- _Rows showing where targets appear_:
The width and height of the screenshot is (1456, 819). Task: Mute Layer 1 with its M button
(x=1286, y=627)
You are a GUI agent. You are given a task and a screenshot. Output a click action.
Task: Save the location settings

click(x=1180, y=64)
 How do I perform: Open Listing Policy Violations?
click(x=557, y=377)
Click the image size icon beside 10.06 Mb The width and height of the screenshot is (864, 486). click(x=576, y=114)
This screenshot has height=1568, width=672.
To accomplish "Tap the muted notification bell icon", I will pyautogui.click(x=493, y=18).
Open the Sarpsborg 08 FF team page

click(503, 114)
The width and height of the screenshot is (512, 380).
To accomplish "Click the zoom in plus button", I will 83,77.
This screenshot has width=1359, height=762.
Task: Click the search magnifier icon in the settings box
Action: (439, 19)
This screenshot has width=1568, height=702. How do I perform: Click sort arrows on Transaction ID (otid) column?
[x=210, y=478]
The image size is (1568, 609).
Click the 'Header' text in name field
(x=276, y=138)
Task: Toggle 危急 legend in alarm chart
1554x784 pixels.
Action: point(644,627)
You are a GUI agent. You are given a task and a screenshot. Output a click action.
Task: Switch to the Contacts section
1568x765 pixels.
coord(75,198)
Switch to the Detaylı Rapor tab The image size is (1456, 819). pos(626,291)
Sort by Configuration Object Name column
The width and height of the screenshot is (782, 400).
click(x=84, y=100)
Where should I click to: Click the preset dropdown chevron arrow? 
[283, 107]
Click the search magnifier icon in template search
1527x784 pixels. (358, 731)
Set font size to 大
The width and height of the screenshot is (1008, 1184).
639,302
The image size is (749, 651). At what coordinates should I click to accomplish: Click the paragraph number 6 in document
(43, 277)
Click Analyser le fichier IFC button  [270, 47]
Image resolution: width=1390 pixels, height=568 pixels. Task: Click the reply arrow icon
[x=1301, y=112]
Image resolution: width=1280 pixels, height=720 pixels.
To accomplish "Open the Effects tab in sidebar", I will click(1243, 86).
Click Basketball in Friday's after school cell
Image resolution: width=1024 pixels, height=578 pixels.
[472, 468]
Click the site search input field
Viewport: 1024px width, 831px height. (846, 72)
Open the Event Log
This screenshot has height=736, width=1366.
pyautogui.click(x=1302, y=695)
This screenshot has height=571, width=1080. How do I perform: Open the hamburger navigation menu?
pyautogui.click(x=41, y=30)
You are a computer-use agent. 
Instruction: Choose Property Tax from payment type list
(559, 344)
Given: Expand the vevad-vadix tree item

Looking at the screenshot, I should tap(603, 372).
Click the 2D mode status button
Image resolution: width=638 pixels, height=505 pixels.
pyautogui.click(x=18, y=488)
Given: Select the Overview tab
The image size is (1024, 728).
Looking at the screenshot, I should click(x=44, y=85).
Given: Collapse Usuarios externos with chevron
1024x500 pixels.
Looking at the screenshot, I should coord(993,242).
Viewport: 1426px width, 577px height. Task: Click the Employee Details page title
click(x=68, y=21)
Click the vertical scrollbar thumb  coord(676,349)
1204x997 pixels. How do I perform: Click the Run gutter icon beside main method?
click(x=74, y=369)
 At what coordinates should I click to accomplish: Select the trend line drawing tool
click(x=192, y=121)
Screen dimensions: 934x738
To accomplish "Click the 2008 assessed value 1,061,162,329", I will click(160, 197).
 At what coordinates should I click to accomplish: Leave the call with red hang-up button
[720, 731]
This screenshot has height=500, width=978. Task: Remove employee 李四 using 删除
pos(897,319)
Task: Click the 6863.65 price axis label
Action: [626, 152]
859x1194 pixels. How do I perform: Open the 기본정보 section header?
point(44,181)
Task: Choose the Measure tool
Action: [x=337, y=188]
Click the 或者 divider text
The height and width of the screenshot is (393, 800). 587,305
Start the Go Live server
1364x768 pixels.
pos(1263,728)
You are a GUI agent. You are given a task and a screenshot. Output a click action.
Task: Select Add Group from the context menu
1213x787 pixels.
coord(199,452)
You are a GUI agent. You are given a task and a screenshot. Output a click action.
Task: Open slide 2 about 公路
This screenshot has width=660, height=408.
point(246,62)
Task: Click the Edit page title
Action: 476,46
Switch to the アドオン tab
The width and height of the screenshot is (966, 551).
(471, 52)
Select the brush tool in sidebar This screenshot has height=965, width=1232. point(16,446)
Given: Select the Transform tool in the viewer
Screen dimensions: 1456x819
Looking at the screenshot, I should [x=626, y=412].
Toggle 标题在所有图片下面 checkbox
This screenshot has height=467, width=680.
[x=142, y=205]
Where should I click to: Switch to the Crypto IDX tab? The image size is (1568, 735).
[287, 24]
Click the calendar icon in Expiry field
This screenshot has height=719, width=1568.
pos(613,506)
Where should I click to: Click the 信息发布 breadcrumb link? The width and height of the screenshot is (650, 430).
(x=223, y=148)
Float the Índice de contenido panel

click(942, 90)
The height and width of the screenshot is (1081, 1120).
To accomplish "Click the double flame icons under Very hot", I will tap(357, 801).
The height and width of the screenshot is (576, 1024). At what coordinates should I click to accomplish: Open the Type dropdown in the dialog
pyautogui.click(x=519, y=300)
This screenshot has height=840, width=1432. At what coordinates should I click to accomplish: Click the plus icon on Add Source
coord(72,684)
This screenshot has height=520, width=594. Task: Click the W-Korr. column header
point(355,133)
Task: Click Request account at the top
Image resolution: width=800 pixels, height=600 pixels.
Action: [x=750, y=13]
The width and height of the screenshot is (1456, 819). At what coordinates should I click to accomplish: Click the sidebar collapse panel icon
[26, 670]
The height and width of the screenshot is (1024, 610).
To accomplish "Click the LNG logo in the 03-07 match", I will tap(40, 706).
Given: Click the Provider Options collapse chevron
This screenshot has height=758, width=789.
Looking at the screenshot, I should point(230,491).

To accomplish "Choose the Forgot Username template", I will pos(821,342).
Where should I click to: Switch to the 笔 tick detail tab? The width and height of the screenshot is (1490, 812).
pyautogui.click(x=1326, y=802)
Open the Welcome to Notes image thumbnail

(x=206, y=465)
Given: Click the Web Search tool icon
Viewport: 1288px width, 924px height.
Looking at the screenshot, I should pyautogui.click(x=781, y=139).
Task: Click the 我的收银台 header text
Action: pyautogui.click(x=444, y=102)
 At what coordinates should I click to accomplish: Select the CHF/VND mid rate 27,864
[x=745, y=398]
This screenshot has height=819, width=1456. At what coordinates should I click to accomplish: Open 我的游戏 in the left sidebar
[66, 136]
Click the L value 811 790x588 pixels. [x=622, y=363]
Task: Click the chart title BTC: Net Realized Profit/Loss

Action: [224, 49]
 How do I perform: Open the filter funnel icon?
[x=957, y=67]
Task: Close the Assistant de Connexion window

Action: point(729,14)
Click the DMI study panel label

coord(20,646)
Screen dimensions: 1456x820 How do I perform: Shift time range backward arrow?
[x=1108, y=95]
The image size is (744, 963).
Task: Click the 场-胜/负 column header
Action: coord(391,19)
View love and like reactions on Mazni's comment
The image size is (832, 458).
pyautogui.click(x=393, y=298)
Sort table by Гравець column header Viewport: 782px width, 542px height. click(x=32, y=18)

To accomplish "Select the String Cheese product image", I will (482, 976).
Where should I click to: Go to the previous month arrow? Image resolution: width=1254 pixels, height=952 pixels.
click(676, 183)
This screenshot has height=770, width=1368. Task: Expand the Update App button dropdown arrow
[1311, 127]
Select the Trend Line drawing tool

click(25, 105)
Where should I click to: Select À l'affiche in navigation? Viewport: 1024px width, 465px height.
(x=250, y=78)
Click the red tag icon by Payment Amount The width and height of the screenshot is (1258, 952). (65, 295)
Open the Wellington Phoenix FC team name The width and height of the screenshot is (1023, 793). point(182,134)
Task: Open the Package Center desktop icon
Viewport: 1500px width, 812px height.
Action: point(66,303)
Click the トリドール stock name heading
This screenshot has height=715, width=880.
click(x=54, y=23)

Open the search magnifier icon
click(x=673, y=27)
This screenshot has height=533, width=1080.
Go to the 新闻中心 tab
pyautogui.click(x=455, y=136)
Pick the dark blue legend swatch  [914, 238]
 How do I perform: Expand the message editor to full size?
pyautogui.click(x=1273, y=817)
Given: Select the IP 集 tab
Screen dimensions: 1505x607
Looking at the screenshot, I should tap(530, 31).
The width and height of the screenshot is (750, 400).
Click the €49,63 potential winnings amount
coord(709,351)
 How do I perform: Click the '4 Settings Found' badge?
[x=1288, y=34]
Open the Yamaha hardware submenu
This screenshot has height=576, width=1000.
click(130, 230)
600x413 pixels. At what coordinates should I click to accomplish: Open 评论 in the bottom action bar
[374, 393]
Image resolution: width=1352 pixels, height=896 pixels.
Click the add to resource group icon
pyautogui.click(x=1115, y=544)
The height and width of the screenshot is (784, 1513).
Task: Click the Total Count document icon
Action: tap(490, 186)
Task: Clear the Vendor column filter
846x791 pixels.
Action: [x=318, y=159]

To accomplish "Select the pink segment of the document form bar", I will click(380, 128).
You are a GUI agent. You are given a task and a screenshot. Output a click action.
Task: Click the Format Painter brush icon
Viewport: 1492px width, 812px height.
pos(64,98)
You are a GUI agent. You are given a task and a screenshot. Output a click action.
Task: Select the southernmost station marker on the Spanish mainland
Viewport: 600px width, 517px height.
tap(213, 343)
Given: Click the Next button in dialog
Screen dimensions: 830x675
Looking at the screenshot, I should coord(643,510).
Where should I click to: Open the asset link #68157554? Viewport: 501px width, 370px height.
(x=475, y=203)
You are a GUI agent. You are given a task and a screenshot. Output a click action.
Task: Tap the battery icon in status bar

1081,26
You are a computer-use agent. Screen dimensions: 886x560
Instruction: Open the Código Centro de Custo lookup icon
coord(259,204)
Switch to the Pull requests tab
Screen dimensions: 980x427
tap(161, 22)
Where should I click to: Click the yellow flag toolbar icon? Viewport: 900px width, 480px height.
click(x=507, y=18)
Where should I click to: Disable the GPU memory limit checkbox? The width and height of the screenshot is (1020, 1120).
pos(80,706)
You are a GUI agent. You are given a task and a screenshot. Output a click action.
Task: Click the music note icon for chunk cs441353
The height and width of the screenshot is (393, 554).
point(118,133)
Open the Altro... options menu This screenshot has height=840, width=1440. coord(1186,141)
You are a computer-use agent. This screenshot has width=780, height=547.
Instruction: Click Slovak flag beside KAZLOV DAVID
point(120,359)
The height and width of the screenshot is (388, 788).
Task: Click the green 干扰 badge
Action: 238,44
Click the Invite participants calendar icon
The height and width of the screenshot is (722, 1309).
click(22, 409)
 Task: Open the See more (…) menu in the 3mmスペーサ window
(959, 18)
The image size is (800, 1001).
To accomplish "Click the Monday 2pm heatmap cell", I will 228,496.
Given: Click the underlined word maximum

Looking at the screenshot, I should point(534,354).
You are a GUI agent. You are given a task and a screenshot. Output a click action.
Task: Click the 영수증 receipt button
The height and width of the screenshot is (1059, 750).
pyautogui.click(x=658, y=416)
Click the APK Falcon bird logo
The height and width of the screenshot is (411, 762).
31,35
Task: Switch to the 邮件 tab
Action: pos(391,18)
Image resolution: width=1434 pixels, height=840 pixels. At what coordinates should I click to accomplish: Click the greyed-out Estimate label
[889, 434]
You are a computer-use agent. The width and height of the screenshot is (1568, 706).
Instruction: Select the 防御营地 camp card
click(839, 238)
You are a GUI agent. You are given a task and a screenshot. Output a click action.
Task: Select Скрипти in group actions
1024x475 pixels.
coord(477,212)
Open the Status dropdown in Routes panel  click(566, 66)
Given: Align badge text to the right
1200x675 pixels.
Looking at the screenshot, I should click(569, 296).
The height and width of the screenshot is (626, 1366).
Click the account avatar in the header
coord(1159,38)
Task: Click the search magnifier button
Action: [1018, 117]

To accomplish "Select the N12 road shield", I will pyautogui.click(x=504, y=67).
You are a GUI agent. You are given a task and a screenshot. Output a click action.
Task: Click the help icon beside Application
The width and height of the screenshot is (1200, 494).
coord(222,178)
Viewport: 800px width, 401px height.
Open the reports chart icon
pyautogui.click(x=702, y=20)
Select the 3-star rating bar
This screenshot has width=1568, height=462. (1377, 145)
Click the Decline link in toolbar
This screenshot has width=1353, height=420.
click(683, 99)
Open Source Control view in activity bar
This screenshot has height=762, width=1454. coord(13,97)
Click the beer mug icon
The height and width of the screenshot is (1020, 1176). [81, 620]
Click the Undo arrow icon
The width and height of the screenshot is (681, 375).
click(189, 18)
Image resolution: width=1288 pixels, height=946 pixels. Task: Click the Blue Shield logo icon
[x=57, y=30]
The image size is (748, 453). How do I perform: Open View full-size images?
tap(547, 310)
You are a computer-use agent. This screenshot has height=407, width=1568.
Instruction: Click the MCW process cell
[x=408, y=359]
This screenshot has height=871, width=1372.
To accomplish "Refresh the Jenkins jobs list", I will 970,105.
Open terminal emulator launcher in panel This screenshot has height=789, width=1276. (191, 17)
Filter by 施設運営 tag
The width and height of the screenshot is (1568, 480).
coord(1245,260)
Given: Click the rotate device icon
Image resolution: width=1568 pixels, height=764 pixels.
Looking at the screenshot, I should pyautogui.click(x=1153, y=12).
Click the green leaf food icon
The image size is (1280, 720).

- _Required task_:
Reproduce, character for character, everything in the material from the line containing "Click the red" down to the line containing "Action: [x=318, y=159]", with both of those lines included.

- _Output below_:
Click the red tag icon by Payment Amount The width and height of the screenshot is (1258, 952). (65, 295)
Open the Wellington Phoenix FC team name The width and height of the screenshot is (1023, 793). point(182,134)
Task: Open the Package Center desktop icon
Viewport: 1500px width, 812px height.
Action: point(66,303)
Click the トリドール stock name heading
This screenshot has height=715, width=880.
click(x=54, y=23)

Open the search magnifier icon
click(x=673, y=27)
This screenshot has height=533, width=1080.
Go to the 新闻中心 tab
pyautogui.click(x=455, y=136)
Pick the dark blue legend swatch  [914, 238]
 How do I perform: Expand the message editor to full size?
pyautogui.click(x=1273, y=817)
Given: Select the IP 集 tab
Screen dimensions: 1505x607
Looking at the screenshot, I should tap(530, 31).
The width and height of the screenshot is (750, 400).
Click the €49,63 potential winnings amount
coord(709,351)
 How do I perform: Click the '4 Settings Found' badge?
[x=1288, y=34]
Open the Yamaha hardware submenu
This screenshot has height=576, width=1000.
click(130, 230)
600x413 pixels. At what coordinates should I click to accomplish: Open 评论 in the bottom action bar
[374, 393]
Image resolution: width=1352 pixels, height=896 pixels.
Click the add to resource group icon
pyautogui.click(x=1115, y=544)
The height and width of the screenshot is (784, 1513).
Task: Click the Total Count document icon
Action: tap(490, 186)
Task: Clear the Vendor column filter
846x791 pixels.
Action: [x=318, y=159]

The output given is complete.